I don’t remember a time when my family’s experiences were not shaped by disability. Growing up in a home with a sibling with disabilities meant that I understood disability as just a normal piece of human experience from my earliest memories. However, as I grew up, I started to understand that disability—for many other people—made my sister different. And this difference wasn’t always understood as a positive thing—sometimes she was teased, and people treated her differently because “she won’t understand anyway.” But mostly, I grew up in a home where disability was just something that existed alongside my sister’s other wonderful qualities—her kindness, sense of humour, and loving approach to living.
Disability wasn’t about what my sister couldn’t do— it was about fighting for what she could do. It was about my sister learning to advocate for herself. It was about my mom refusing to accept less for her child and demanding she have access to work-skills training in her special education program. It was about my elder sister helping her figure out what bus route she was on when she got turned around on the city bus. It was about my sister meeting her goal to live independently. Disability was about my sister living her life in a way which was authentic to her experiences, impairments, and goals.

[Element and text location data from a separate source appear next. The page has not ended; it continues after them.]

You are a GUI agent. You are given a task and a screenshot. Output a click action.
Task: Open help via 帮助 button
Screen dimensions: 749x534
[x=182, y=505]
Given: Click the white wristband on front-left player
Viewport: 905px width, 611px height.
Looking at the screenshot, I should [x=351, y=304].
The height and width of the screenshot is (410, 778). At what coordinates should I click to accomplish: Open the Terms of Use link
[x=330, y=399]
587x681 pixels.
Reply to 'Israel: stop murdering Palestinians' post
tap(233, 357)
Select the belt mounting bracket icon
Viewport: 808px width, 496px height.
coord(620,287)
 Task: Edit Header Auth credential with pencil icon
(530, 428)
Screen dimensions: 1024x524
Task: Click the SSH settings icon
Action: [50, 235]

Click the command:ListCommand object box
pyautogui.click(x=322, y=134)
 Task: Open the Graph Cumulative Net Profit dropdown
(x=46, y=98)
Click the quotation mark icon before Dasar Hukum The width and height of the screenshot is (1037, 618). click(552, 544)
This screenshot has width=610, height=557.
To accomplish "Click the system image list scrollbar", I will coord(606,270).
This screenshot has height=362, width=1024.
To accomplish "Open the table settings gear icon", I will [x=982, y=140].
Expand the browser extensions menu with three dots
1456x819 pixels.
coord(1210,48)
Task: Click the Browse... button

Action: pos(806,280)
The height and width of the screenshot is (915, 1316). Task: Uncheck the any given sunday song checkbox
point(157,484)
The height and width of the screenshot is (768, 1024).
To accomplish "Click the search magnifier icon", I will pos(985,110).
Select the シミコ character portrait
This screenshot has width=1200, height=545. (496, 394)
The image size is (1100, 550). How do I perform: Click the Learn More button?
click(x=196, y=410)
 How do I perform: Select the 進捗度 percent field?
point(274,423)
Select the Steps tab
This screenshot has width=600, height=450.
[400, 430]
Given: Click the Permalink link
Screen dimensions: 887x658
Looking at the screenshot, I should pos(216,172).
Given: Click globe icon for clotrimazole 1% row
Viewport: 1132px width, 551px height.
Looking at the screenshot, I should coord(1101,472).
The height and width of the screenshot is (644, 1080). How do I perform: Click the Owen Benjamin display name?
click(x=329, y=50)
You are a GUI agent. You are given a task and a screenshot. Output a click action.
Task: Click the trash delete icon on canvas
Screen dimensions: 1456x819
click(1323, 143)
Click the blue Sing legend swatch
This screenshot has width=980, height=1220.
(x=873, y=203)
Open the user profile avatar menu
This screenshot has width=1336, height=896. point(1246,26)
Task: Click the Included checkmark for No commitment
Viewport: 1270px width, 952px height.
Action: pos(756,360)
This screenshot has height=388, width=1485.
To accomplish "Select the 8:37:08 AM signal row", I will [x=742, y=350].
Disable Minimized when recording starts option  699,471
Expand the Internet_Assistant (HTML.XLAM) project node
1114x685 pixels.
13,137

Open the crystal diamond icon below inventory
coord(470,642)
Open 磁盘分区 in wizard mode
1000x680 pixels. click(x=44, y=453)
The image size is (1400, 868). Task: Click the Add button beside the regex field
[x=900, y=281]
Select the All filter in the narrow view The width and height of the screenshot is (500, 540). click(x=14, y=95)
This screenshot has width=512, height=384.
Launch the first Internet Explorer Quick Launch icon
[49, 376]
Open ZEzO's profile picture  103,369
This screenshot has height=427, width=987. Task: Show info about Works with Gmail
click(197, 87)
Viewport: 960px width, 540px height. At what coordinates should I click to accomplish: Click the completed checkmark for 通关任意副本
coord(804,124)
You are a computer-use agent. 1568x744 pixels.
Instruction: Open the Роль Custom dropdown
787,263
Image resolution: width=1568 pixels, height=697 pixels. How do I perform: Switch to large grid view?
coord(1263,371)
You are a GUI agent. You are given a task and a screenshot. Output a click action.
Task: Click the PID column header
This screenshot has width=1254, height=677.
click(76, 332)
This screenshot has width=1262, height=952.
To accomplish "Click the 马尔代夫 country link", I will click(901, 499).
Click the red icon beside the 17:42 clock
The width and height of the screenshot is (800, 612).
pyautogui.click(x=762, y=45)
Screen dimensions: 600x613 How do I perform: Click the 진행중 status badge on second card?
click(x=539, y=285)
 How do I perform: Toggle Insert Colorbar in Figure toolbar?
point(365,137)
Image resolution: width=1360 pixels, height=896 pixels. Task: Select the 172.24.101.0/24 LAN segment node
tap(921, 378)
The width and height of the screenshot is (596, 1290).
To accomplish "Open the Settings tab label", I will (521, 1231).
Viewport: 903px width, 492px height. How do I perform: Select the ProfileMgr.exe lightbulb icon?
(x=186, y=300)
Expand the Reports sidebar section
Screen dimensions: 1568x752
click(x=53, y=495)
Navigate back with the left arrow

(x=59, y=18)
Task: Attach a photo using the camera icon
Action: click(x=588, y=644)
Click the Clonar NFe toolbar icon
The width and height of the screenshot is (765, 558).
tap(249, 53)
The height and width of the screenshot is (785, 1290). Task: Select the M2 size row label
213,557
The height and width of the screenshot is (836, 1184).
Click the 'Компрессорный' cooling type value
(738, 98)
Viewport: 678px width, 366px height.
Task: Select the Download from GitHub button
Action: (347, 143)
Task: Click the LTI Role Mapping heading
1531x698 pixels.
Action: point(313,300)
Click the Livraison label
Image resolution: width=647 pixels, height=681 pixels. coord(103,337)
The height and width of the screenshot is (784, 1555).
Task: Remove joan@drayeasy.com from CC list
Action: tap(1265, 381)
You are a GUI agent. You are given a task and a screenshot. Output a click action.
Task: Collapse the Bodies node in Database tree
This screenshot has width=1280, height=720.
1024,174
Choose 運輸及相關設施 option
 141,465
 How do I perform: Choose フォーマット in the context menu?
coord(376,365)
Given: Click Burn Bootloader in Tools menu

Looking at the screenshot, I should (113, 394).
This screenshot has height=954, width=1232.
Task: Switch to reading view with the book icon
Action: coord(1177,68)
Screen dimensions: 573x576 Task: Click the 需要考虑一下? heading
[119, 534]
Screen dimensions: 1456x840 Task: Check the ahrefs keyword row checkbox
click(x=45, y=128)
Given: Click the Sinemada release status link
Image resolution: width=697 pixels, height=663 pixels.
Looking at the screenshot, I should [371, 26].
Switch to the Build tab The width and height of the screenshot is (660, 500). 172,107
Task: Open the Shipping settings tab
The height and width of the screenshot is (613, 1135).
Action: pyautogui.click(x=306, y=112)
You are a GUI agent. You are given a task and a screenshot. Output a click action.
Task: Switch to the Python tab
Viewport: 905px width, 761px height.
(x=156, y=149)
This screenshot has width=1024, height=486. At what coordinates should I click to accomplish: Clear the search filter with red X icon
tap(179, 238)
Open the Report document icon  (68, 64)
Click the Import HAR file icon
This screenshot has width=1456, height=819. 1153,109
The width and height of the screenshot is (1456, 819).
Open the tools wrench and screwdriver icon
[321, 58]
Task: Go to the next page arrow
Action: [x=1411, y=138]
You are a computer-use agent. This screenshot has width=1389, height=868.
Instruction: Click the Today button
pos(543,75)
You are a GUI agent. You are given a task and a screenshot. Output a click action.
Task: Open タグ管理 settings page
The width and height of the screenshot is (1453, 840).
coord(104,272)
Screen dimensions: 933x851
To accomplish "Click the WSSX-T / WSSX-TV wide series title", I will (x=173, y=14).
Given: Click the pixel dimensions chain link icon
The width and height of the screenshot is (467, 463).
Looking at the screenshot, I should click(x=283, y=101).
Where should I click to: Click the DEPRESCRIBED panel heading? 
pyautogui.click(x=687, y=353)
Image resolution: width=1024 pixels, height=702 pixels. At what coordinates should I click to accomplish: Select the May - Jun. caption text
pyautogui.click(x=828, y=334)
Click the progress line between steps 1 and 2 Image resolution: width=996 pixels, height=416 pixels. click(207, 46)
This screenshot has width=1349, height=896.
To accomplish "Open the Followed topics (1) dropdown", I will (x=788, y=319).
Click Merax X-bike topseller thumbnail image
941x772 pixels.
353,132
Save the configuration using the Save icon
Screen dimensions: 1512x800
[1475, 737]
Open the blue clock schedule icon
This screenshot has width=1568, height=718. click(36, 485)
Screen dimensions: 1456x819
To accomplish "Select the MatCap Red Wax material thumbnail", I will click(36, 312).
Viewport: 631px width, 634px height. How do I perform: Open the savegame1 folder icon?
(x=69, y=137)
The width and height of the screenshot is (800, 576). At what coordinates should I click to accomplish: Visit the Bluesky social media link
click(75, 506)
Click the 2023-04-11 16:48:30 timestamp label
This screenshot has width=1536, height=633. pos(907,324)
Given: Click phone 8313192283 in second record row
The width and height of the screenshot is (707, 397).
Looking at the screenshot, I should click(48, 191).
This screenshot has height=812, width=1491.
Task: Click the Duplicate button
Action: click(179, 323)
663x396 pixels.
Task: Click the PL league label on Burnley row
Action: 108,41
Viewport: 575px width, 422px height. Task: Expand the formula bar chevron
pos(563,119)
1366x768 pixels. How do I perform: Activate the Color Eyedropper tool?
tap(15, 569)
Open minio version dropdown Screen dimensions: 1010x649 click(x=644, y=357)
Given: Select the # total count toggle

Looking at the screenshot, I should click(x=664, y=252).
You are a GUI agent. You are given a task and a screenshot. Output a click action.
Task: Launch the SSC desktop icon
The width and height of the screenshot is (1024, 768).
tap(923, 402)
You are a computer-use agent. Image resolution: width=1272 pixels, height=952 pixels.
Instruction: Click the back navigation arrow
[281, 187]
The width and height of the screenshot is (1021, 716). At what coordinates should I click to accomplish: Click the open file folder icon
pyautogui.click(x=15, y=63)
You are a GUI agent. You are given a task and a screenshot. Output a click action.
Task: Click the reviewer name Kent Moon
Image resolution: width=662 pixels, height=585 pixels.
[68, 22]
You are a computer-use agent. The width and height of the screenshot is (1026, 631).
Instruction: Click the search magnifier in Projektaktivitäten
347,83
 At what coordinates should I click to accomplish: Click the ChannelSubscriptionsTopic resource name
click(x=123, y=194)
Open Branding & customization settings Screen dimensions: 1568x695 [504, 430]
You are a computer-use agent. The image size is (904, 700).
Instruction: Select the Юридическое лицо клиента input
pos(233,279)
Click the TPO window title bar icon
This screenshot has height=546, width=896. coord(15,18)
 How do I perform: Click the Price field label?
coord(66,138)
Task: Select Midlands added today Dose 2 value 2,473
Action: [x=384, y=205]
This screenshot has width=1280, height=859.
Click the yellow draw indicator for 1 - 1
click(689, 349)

I came to disability as an area of research because I saw the frustrations my family has had to fight through, just so that my sister could get the same opportunities for freedom and autonomy as anyone else. However, in coming to disability rights as an area of research, I have learned more than I ever thought possible—more about myself, my own disabilities, and what it even means to be “disabled.”
As a researcher (or aspiring researcher), I am often not considered “disabled” by those I interact with—nor did I consider myself disabled for the first 30 years of my life. But I am. I am neurodivergent, and while the barriers I face are distinct from my sister who experiences different impairments, I am still disabled.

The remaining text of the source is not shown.